Plesser: Noch immer werden viele Modelle individuell und ad hoc entwickelt, oft ohne Bezug zu bestehenden Infrastrukturen – als selbstgeschriebener Code auf dem Laptop. Manchmal hören wir sogar den Satz: „Alles, was mich interessiert, kann ich auf meinem Laptop machen.“ Doch eine neue Forschergeneration, geprägt durch internationale Trainingsprogramme und Cloud-basierte Modellplattformen wie EBRAINS, arbeitet vermehrt kooperativ und nutzt verfügbare Werkzeuge als gemeinsame Basis. Vielleicht markiert diese Entwicklung einen Wendepunkt, ab dem sich die Neurowissenschaft von einer Disziplin einzelner Pioniere zu einer kooperativen Großforschung wandelt.
Über PD14
Das PD14-Modell beschreibt die Verschaltung von etwa 77.000 Nervenzellen mit rund 300 Millionen Verbindungen unter einer Fläche von nur einem Quadratmillimeter Gehirnoberfläche. Es besteht aus weniger als 400 Zeilen Python-Code und kann sogar auf modernen Laptops simuliert werden.

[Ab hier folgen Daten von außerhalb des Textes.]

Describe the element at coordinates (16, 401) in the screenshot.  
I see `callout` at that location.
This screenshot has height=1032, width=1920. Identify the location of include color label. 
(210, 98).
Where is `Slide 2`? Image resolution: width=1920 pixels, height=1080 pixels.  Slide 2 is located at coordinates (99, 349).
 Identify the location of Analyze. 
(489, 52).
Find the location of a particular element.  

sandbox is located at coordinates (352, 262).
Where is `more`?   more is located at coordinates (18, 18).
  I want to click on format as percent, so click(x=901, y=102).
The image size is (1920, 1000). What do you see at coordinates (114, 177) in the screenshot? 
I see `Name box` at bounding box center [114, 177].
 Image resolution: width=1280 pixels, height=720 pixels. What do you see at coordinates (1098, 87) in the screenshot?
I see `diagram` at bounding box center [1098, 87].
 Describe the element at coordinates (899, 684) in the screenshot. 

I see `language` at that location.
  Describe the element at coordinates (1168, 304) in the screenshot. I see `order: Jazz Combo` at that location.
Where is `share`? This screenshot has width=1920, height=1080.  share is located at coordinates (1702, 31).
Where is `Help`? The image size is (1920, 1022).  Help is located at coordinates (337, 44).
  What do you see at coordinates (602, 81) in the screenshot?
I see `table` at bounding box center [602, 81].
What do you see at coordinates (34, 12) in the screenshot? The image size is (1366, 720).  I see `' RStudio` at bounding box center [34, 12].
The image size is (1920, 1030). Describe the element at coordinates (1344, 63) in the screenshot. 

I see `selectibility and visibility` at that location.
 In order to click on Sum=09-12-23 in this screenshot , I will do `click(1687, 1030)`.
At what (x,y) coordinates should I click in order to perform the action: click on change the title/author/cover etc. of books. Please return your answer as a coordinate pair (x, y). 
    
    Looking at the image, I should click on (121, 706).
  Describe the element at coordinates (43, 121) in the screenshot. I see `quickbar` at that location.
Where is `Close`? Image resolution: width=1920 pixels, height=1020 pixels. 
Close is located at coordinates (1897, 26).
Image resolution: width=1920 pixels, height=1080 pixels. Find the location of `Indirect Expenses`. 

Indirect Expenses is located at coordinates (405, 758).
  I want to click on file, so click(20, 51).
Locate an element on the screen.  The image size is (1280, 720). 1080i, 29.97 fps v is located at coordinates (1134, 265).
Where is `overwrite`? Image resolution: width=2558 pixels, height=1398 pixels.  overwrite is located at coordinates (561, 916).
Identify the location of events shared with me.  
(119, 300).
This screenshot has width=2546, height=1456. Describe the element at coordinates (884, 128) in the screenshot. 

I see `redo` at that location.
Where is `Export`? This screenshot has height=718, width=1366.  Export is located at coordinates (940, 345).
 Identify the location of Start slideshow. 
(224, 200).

Das Modell wurde im Sinne offener und nachvollziehbarer Wissenschaft (FAIR-Prinzipien: findable, accessible, interoperable, reusable) in mehreren Varianten veröffentlicht. Eine davon basiert auf der Programmiersprache PyNN und wurde der Forschungsgemeinschaft über die Plattform Open Source Brain zugänglich gemacht. PD14 war sehr erfolgreich: Bis März 2024 wurde es in 52 wissenschaftlichen Arbeiten als Baustein genutzt und über 230-mal zitiert.